In 1990 Galvin published a fictionalised autobiography of his childhood, Song for a poor boy (an earlier version had been serialised in the Cork Examiner in 1986–7). A sequel, Song for a raggy boy (1991), describes a fictionalised Daingean through the perspectives of a left-wing lay teacher and an inmate resembling Galvin himself. A film version of the latter appeared in 2003, directed by Aisling Walsh. Although Galvin was unhappy with changes made to his original script, the film was accompanied by a tie-in volume containing both autobiographical titles along with a third, the previously unpublished Song for a fly boy, covering his experiences in the RAF. He planned further memoirs but these never appeared, partly because of a stroke he suffered later in 2003, which largely confined him to a wheelchair (though he continued to give creative writing workshops and wrote until a few months before his death). In 2006 he was awarded an honorary D.Litt. by UCC.
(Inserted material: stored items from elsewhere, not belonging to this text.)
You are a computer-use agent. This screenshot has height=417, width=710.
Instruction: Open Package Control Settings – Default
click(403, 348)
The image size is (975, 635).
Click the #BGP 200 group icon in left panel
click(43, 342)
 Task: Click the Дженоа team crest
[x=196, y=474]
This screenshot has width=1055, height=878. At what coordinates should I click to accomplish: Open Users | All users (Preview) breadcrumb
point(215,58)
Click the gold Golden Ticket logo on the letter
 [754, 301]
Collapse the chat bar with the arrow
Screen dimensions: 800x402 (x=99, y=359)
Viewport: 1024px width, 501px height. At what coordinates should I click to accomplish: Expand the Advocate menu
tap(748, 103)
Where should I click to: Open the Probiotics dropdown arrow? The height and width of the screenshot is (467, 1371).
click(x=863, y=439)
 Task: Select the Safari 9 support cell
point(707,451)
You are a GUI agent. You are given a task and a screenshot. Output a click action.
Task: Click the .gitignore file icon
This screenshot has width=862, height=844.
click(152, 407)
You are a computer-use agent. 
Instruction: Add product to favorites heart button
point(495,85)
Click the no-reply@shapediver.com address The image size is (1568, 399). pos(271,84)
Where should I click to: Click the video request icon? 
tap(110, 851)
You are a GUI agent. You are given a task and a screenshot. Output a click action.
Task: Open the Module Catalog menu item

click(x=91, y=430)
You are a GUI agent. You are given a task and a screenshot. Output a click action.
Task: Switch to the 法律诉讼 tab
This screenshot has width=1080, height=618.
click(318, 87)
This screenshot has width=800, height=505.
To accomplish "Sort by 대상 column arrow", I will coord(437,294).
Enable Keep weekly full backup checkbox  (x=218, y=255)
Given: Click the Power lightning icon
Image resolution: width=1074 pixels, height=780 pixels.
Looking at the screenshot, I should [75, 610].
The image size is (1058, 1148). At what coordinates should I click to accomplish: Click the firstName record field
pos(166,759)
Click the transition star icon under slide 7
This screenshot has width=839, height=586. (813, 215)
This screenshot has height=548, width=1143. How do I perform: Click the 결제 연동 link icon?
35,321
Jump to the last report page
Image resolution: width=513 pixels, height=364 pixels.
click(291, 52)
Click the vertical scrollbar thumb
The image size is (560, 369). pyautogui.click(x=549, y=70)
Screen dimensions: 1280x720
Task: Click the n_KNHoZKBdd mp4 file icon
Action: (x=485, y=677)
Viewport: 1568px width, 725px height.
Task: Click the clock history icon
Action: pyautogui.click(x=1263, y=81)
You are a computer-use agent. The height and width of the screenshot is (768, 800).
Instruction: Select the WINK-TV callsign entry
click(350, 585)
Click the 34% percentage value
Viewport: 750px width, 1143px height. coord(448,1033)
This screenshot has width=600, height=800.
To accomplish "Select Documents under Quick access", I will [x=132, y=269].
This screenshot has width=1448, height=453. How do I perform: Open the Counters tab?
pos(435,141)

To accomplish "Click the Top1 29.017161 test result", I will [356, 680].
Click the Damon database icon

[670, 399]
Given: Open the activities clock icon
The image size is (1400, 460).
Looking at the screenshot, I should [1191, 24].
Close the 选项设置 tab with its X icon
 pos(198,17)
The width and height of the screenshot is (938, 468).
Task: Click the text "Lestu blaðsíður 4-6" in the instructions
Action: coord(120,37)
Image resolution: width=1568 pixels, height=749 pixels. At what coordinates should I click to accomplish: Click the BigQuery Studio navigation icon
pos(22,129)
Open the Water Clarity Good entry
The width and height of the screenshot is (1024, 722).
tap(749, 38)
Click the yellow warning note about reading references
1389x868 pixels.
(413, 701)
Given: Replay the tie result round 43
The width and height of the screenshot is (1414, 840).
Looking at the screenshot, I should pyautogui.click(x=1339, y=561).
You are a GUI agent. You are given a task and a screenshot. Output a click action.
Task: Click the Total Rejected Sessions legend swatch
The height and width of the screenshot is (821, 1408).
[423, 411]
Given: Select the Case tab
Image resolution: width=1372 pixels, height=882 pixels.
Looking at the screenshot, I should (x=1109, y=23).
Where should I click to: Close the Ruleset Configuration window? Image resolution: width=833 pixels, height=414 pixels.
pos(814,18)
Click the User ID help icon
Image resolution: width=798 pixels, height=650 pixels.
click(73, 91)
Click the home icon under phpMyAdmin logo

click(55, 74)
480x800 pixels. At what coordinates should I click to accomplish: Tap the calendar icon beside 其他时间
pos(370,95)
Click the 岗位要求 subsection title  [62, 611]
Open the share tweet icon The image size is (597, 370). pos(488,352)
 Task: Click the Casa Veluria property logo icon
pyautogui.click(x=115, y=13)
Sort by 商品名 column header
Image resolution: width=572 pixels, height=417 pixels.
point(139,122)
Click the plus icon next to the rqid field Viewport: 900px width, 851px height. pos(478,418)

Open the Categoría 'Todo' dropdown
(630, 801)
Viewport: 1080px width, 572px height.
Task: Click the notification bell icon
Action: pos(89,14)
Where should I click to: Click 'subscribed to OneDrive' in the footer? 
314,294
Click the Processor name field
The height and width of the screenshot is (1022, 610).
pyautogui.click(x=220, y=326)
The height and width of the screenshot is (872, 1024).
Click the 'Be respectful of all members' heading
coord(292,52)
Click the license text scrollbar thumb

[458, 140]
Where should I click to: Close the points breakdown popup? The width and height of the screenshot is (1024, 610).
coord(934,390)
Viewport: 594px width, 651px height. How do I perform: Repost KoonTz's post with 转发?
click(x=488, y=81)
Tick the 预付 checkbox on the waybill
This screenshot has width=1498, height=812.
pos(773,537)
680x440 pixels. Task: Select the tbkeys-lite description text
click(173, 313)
Patrick Galvin died in Cork University Hospital on 10 May 2011, and was laid out and waked in Connolly Hall (the regional Cork headquarters of SIPTU on Lapp's Quay), before cremation at the Island Crematorium, Cork.
Of Galvin's four marriages, the first three ended in divorce. He was married for the first time briefly during the second world war; secondly, to Stella Jackson, daughter of the Marxist historian T. A. Jackson; and thirdly, to Diana Ferrier, general manager of the London Old Vic theatre, with whom he had two sons. His last marriage was to Mary Johnson, whom he met in Belfast and who cared for him in his last years (she died a few months after his death); they had a son and a daughter. Galvin had three sons and two daughters; his eldest son was the entertainment writer Patrick Newley (1955–2009).
There is general agreement that Galvin's principal achievement lies in his poetry and memoirs. He is regarded as one of the definitive literary voices of twentieth-century Cork, his South Parish a deeply recognisable landscape and a major witness to brutalising, hidden Irish cultures of poverty and incarceration. Yet he is also a paradoxical figure: a socialist individualist, at once rooted and cosmopolitan. This, along with the fact that many of his plays remain unpublished and much of his occasional writing uncollected (his papers are in the NLI), makes an overall assessment difficult. Yet such an assessment should not domesticate him or allow the fantasticated and visionary quality of his best work to obscure the fact that, as his friend and literary protégé Thomas McCarthy points out, it is simultaneously a rendering of everyday violence and of the hallucinogenic qualities of hunger.